Step 4: Check robots.txt on BOTH Domains
Twitterbot/1.0 checks robots.txt on the page domain and on the image domain (if different). This catches people off guard when their image is hosted on a CDN:
# Your site: example.com/robots.txt
User-agent: Twitterbot
Allow: /
# Your CDN: cdn.example.com/robots.txt — Check this too!
User-agent: Twitterbot
Allow: /If your CDN's robots.txt blocks Twitterbot, the card will render with no image even though the page is accessible.
Step 5: Force a Re-Crawl
Twitter/X deprecated its Card Validator tool, but there are still ways to force a re-crawl:
1. Post the URL in a tweet draft. Create a new tweet, paste the URL, and wait for the card preview to load. Don't publish — the act of loading the preview triggers a crawl. Discard the draft afterward.
2. Append a cache-busting parameter. Add ?v=2 to your URL when sharing to bypass the cache entirely: https://example.com/page/?v=2
3. Wait 7 days. Twitter/X's cache expires naturally after approximately 7 days.
Step 6: Verify Image Requirements
Image requirements by card type:
summary: Minimum 144x144px, max 5MB, 1:1 aspect ratio.
summary_large_image: Minimum 300x157px, max 5MB, 2:1 aspect ratio. Recommended size is 1200x628px. Twitter/X crops to a 2:1 ratio, so a 1200x630 OG image will have 2px trimmed — negligible but technically there.

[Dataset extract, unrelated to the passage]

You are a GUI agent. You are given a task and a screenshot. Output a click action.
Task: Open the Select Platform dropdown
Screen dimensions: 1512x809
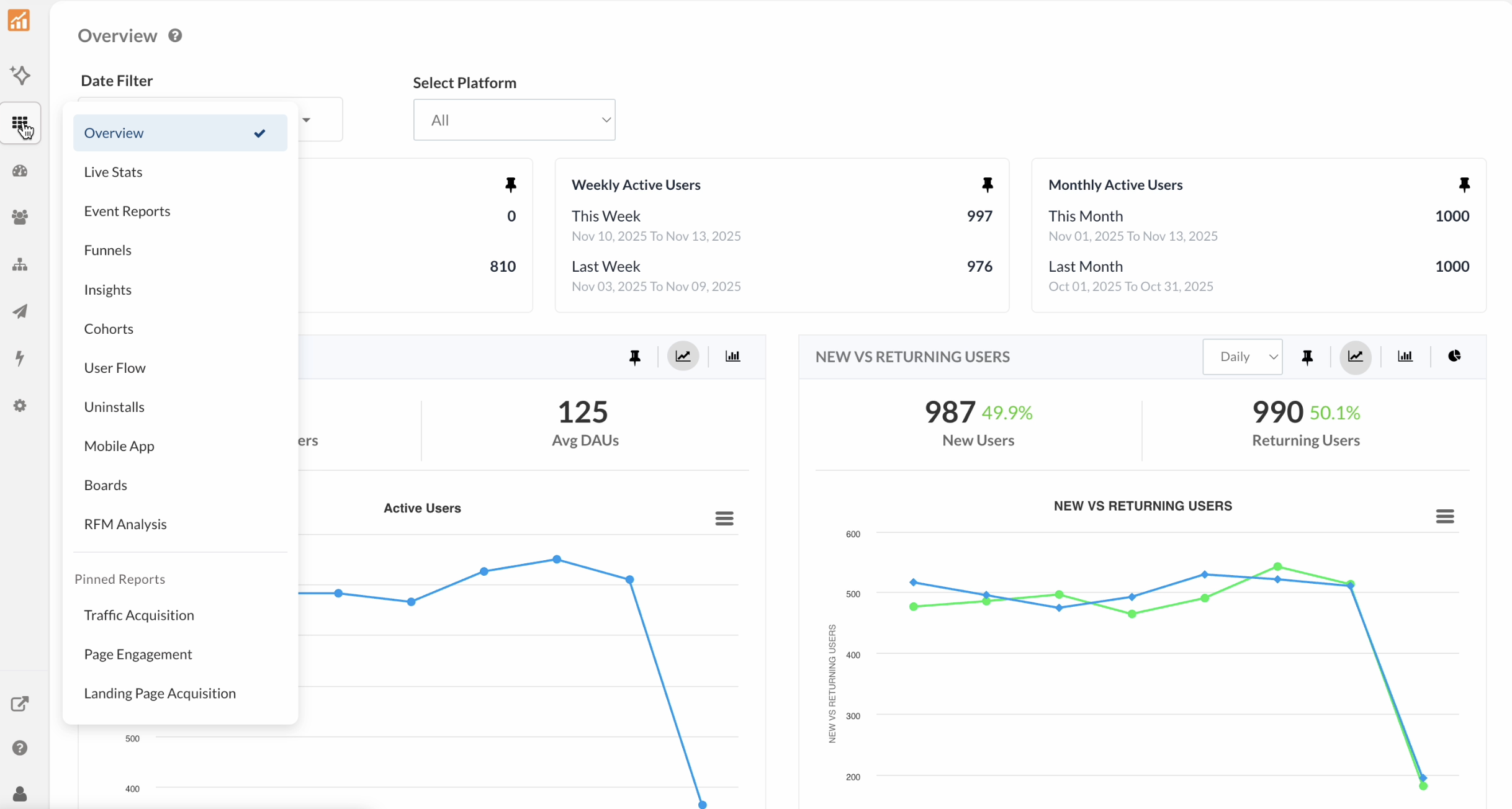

Images must be: HTTPS, JPEG, PNG, or WebP, under 5MB, not animated GIF (first frame only is used), and directly accessible (no redirects, no authentication).
Platform-Specific Notes
No approval needed for basic cards: Since 2018, summary and summary_large_image cards work automatically. You do not need to register your domain or apply for approval. This is a persistent myth from the old Card Validator era.
Player cards still need approval: If you want to embed video or audio players using twitter:card type player, you must apply for approval through the Twitter/X developer portal. This is the only card type that still requires it.

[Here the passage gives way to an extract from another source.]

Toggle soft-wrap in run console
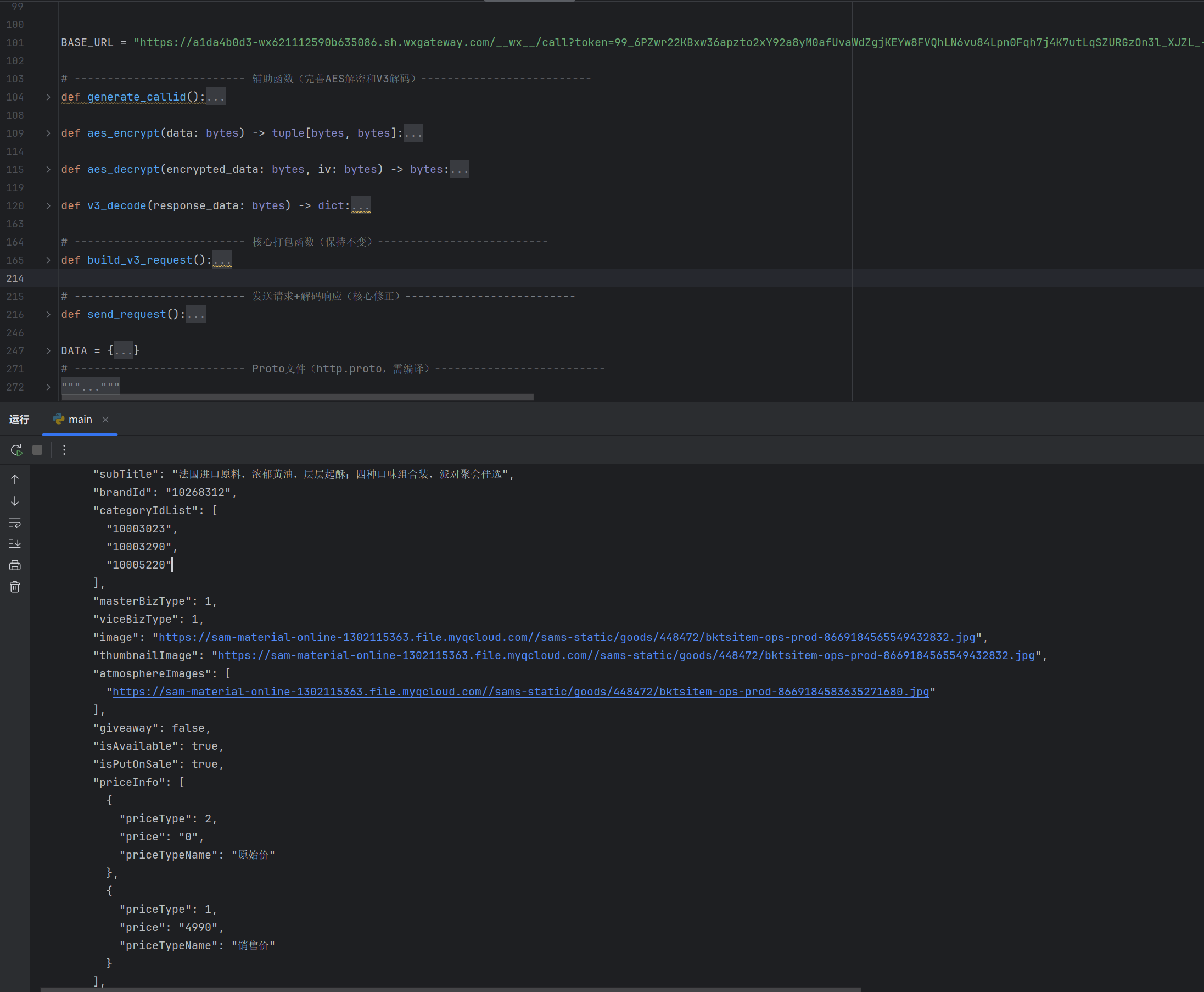click(x=15, y=523)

Card Validator status: The Card Validator at cards-dev.twitter.com/validator was deprecated. It may intermittently work, but it's no longer officially supported. The tweet draft method is the current recommended way to trigger a re-crawl.

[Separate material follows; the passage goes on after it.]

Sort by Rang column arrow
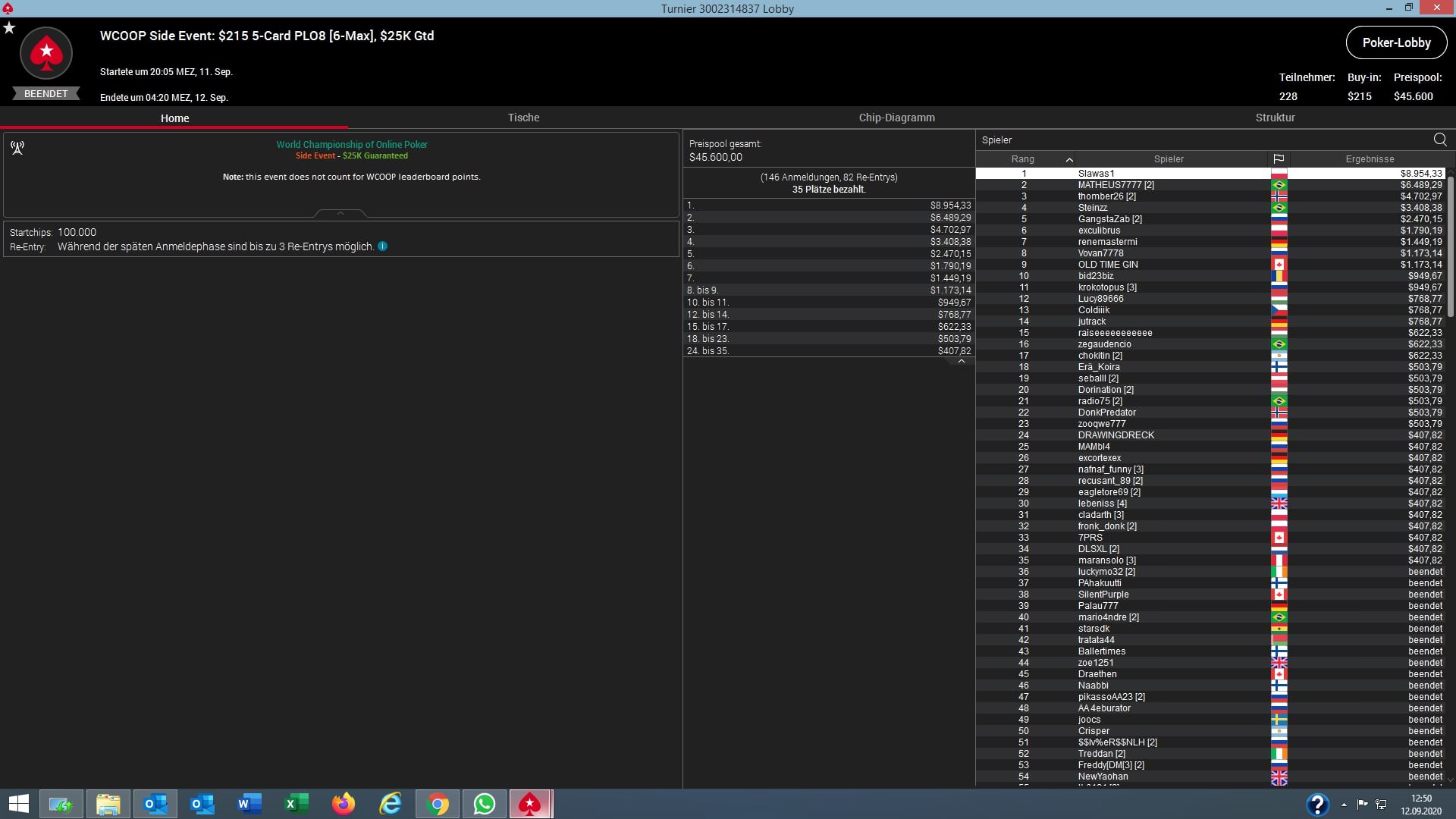Screen dimensions: 1456x819 (x=1069, y=159)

GIF behavior: Twitter/X extracts the first frame of an animated GIF and uses it as a static image for the card preview. If the first frame is blank, loading, or a solid color, the card will look broken. Use a static JPEG or PNG for the OG image instead.
twitter:site and twitter:creator: These optional tags associate the card with Twitter/X accounts. They don't affect whether the card renders. They add attribution in some card layouts. Both are optional:
<meta name="twitter:site" content="@yourbrand" />
<meta name="twitter:creator" content="@authorname" />Cache is per-URL: Twitter/X caches each URL independently. The canonical URL and any URL with query parameters are cached separately. This is why the ?v=2 cache-busting trick works.
Prevention Checklist
Use this checklist before sharing any link on Twitter/X:
twitter:card meta tag is present (no OG fallback for this tag). All twitter:* tags use name attribute, not property. Image is HTTPS, no redirects, under 5MB. Image meets minimum dimensions (144x144 for summary, 300x157 for large). robots.txt allows Twitterbot on page domain AND image CDN domain. OG tags are in static HTML (not JavaScript-rendered). No animated GIF used as card image (use static JPEG/PNG). After changes, trigger re-crawl via tweet draft or cache-busting parameter.
FAQ
You're almost certainly missing the twitter:card meta tag. This is the one tag that has no OG fallback. Even if og:title, og:description, and og:image are all perfect, Twitter/X won't render a card without <meta name="twitter:card" content="summary_large_image" />.
Yes, it matters. Twitter/X reads name attributes for its own tags, not property. <meta property="twitter:card" ...> is invisible to Twitter/X. Change it to <meta name="twitter:card" ...>. This is a common mistake because OG tags use property, and developers assume all social meta tags work the same way.
No. Domain validation (whitelisting) was required before 2018 for summary and summary_large_image cards. It's no longer needed. These card types work automatically on any domain. Only player and app cards still require approval.